Dodano:   /  Zmieniono: 
Podejrzany o zabójstwo kobiety i jej syna odsiadywał już wyrok za zabójstwo (fot. sxc.hu) Źródło:FreeImages.com
Mężczyzna, podejrzany o zabójstwo 32-letniej konkubiny i jej 7-letniego syna, został aresztowany na trzy miesiące - zdecydował sąd. Do tragedii doszło 11 marca w jednym z mieszkań na warszawskich Bielanach. Arturowi Ł. grozi dożywocie.

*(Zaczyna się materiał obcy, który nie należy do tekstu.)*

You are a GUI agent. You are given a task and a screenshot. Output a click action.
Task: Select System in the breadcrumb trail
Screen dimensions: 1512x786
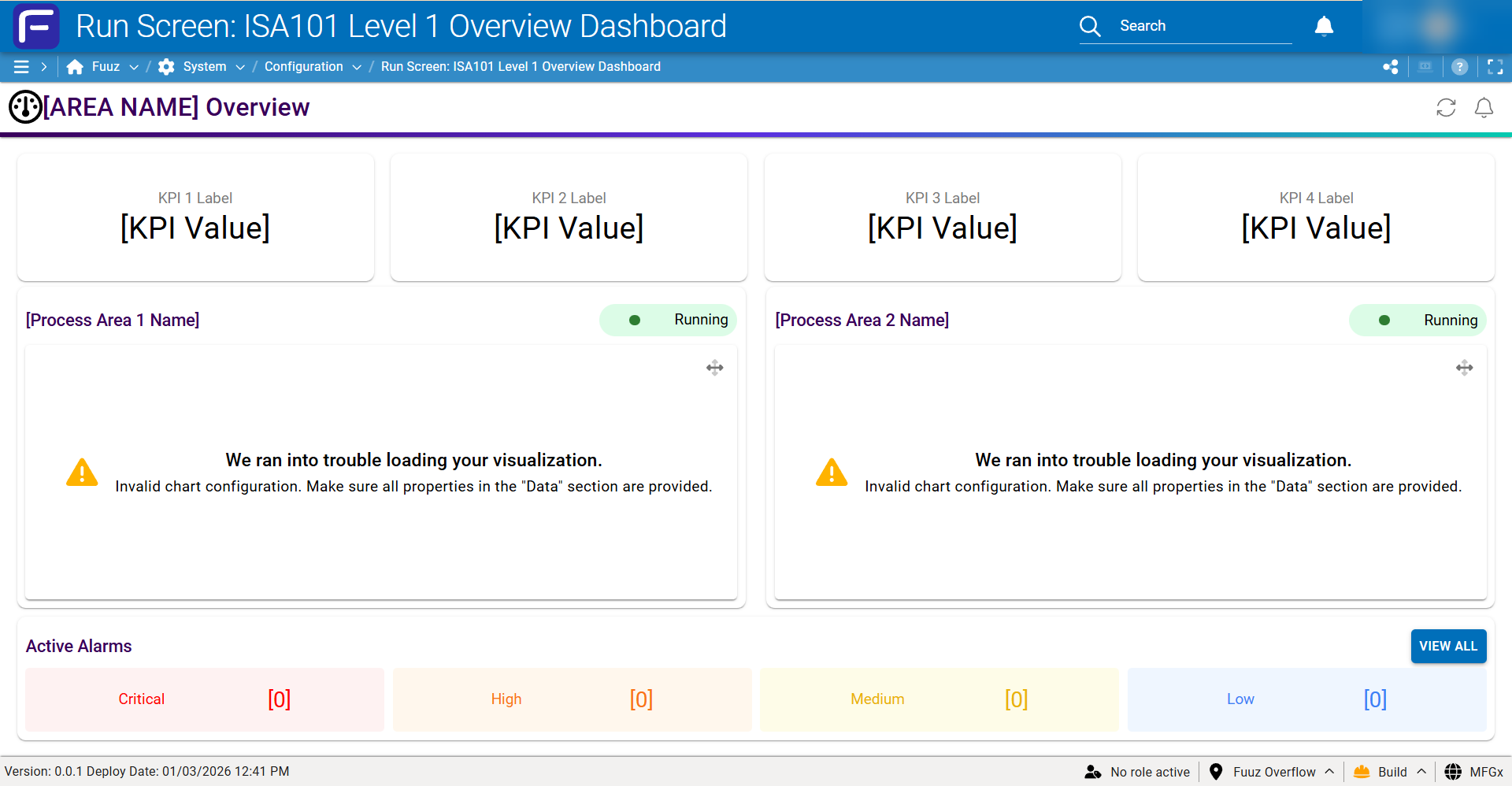pyautogui.click(x=203, y=66)
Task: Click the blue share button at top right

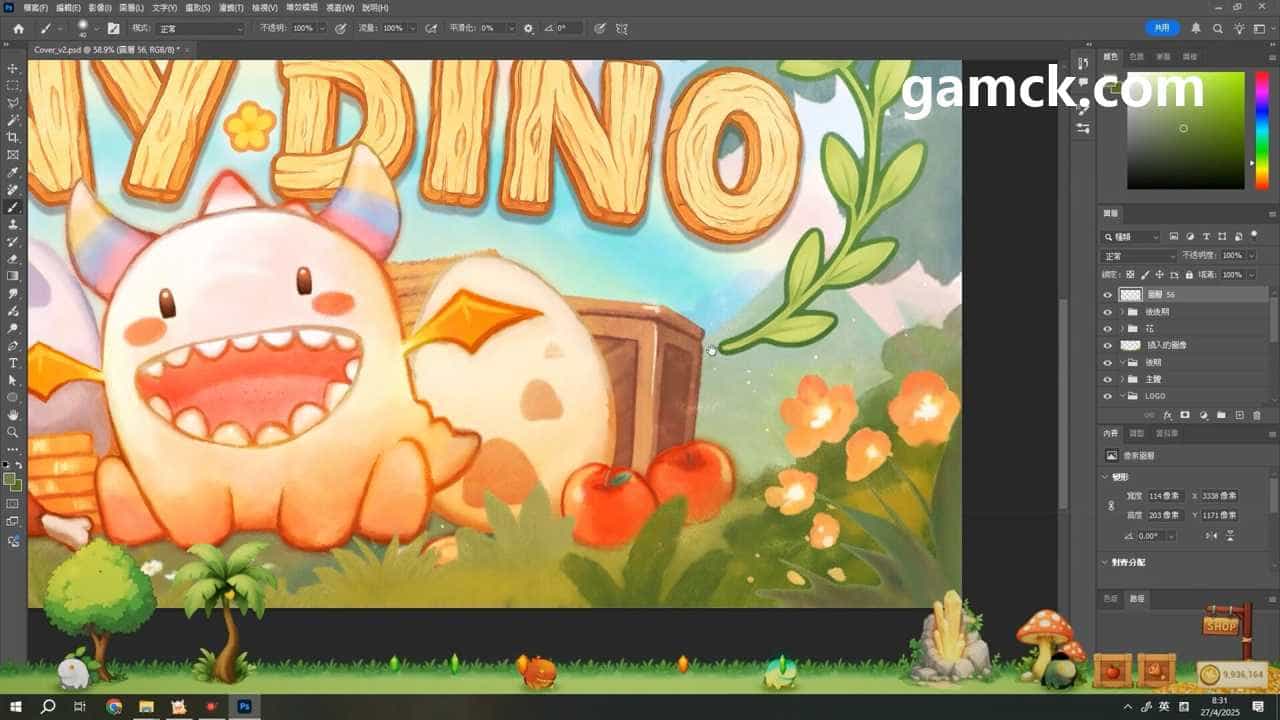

O decyzji sądu rejonowego poinformował 15 marca Mariusz Mrozek z zespołu prasowego Komendy Stołecznej Policji.

Według sąsiadów w mieszkaniu odbyła się impreza

11 marca, po informacji otrzymanej od sąsiadów, policjanci weszli do mieszkania, gdzie znaleźli ciała dwóch osób: 32-letniej kobiety i jej 7-letniego syna.

Z nieoficjalnych informacji wynika, iż w mieszkaniu kilka dni wcześniej odbywała się impreza. Od  tamtej pory nikt z sąsiadów nie widział ani nie słyszał kobiety i jej dziecka.

Zaatakował ofiary taboretem

40-letni Artur Ł. został zatrzymany przez policję 13 marca. Z  policyjnych ustaleń wynika, że swoje ofiary zaatakował metalowym przedmiotem i taboretem.

- Mężczyzna od 1991 roku odsiadywał wyrok za zabójstwo sąsiada. Wtedy został skazany na 13 lat pozbawienia wolności. Podczas przepustki z  zakładu karnego napadł też na taksówkarza i za to otrzymał kolejny wyrok 5,5 roku więzienia. Na wolność wyszedł w czerwcu 2009 roku - powiedział Mrozek.